A notify pattern might be better, you get an event posted when a new domain arrives (this is common on many publishers sites)

jonathank
2016-09-30

Yeah I didn’t make it clear from my API I suggested, as @mikewest mentions SOP bypasses should be clearly defined and opt in.

However providing the domain or URL would be a bypass further than ones currently available and proving just as TSV header isn’t really a clear opt in to revealing domains/URLs.

An observer to a bool or just the TSV values would be far more likely to be adopted.

incloud
2016-09-30

What if there was a new CSP directive to block subresources that did not have a TSR? This would be opt-in from the first-party site (it is already up to it whether subresources are there or not).
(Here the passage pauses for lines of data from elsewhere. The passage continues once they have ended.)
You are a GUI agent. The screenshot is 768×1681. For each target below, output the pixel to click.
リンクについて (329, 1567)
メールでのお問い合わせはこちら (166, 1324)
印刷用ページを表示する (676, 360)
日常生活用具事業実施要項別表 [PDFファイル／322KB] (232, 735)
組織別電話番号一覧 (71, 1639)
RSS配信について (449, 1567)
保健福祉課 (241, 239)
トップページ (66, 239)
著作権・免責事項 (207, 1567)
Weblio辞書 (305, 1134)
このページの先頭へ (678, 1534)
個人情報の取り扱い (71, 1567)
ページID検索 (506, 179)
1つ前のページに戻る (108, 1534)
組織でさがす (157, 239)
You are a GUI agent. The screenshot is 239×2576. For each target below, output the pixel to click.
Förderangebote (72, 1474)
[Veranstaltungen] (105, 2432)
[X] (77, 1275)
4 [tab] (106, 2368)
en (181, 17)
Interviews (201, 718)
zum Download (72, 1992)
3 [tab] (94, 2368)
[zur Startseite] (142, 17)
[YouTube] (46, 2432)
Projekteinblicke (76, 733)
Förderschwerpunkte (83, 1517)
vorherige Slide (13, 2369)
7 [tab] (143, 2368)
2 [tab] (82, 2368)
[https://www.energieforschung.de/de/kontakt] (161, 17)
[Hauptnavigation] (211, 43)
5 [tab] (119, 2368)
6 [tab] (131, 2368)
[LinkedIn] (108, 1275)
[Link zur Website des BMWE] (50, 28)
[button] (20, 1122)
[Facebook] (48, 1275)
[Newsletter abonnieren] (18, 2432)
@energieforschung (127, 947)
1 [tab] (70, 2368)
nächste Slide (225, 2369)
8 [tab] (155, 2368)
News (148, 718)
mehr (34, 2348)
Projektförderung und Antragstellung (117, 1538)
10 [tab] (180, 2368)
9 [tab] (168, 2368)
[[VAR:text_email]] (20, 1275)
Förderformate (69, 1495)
The new API would then only need to supply the urls of those with TSRs.

I think the TSR (Tracking Status Resource) https://www.w3.org/TR/tracking-dnt/#status-resource is a better way to supply transparency than the (single character) TSV

jonathank
2016-09-30

The risk is to the third party being fully exposed to the first party, for example bank.com’s urls shouldn’t be visible to evil.com when framed.

Sure but the broader you make the bypass the bigger the exposure to potential security risks.

incloud
2016-09-30

OK there needs to be an opt-out from subresources like bank.com having their urls exposed, but there should be no reason not to see their TSRs which are designed for visibility. How could the subresource opt-out, would that be a new header, or a new CSP directive?